Every day, unusually large crowds gather at political leaders' rallies. Campaign events, however, are not the only reason Turkish streets are crowded nowadays. Urban youth across the nation constantly receive unsolicited invitations to take to the streets where violence prevails over common sense as new sound recordings find their way to the Internet to smear Prime Minister Recep Tayyip Erdoğan and his AK Party. Meanwhile, concerns over a new wave of street violence following young Berkin Elvan's death, the release of some Ergenekon defendants from prison as well as attacks against the Peoples' Democratic Party (HDP) offices in western cities add to existing political tensions. Simply put, recent developments have activated the entire set of Turkey's many political faults.
Such unusual activity almost exclusively aims at decreasing the AK Party's popular appeal to prevent the prime minister from running for president in Aug. 2014. The crowds at AK Party events and a series of recently released opinion polls, however, demonstrate that attempts to distance the people from the political leadership serve to boost the ruling party's popular support.
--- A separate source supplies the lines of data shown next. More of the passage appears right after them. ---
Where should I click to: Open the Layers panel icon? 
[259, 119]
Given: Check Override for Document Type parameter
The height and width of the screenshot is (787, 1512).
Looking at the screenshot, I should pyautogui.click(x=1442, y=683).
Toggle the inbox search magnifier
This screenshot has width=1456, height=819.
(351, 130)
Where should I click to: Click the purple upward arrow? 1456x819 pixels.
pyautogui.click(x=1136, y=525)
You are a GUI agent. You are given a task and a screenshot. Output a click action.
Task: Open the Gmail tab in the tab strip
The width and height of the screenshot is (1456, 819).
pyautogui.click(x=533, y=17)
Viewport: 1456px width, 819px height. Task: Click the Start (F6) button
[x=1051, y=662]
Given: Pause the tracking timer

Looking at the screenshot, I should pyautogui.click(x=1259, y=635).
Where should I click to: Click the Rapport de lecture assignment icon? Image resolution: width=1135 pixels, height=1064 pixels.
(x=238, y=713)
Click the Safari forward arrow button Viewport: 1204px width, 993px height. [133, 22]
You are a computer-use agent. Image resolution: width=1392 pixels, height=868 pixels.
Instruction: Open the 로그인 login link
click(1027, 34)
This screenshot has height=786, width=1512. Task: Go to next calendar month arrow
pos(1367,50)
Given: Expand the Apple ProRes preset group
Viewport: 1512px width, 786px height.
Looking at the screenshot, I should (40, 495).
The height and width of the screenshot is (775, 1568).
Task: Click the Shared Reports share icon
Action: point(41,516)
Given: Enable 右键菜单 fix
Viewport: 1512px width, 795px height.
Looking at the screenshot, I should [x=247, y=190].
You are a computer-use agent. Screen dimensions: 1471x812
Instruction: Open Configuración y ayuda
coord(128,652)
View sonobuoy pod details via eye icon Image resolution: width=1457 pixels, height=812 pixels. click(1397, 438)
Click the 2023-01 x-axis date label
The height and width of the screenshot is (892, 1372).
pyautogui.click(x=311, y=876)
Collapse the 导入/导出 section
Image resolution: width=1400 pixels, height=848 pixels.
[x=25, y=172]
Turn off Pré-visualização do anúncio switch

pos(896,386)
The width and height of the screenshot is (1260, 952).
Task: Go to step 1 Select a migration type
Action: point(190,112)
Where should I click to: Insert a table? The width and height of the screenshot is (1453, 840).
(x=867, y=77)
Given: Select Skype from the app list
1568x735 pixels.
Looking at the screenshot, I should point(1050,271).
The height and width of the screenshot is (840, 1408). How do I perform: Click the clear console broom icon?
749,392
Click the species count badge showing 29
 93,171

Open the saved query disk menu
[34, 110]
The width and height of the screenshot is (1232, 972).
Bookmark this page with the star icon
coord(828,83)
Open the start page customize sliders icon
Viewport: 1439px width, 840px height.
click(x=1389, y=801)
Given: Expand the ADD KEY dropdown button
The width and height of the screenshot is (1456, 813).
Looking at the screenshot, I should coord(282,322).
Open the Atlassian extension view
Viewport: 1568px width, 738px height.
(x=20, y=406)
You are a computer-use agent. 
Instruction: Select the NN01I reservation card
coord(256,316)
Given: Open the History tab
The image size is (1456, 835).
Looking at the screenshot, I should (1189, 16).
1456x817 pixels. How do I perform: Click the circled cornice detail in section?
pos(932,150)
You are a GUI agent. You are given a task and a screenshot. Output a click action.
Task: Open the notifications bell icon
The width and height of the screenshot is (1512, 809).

Various pollsters including Konda, ANAR, PollMark, Denge, Genar and AG that correctly predicted previous elections put the AK Party at 45-49 percent and the Republican People's Party (CHP) at 28-31 percent. While the Nationalist Movement Party (MHP) is expected to receive 14-16 percent of the vote, the Peace and Democracy Party (BDP) and HDP votes will amount to 6-7 percent. The distribution of votes indicates that voters increasingly perceive the upcoming local elections as part of national politics as opposed to localized races.
Another important fact to keep in mind is that the AK Party traditionally performs worse in local elections than in parliamentary elections as electoral support becomes more vulnerable to local factors, candidates' popularity and competitors that fail to pass the 10 percent national threshold in parliamentary elections. As a result of such factors, the party received 42 and 39 percent of the vote, respectively, in the 2004 and 2009 local elections. Each time, the party did considerably better in subsequent parliamentary elections, 47 percent in 2007 and 50 percent in 2011. Therefore, it would not be wrong to assume that the AK Party benefits from voters disassociating the upcoming elections from the local political contexts.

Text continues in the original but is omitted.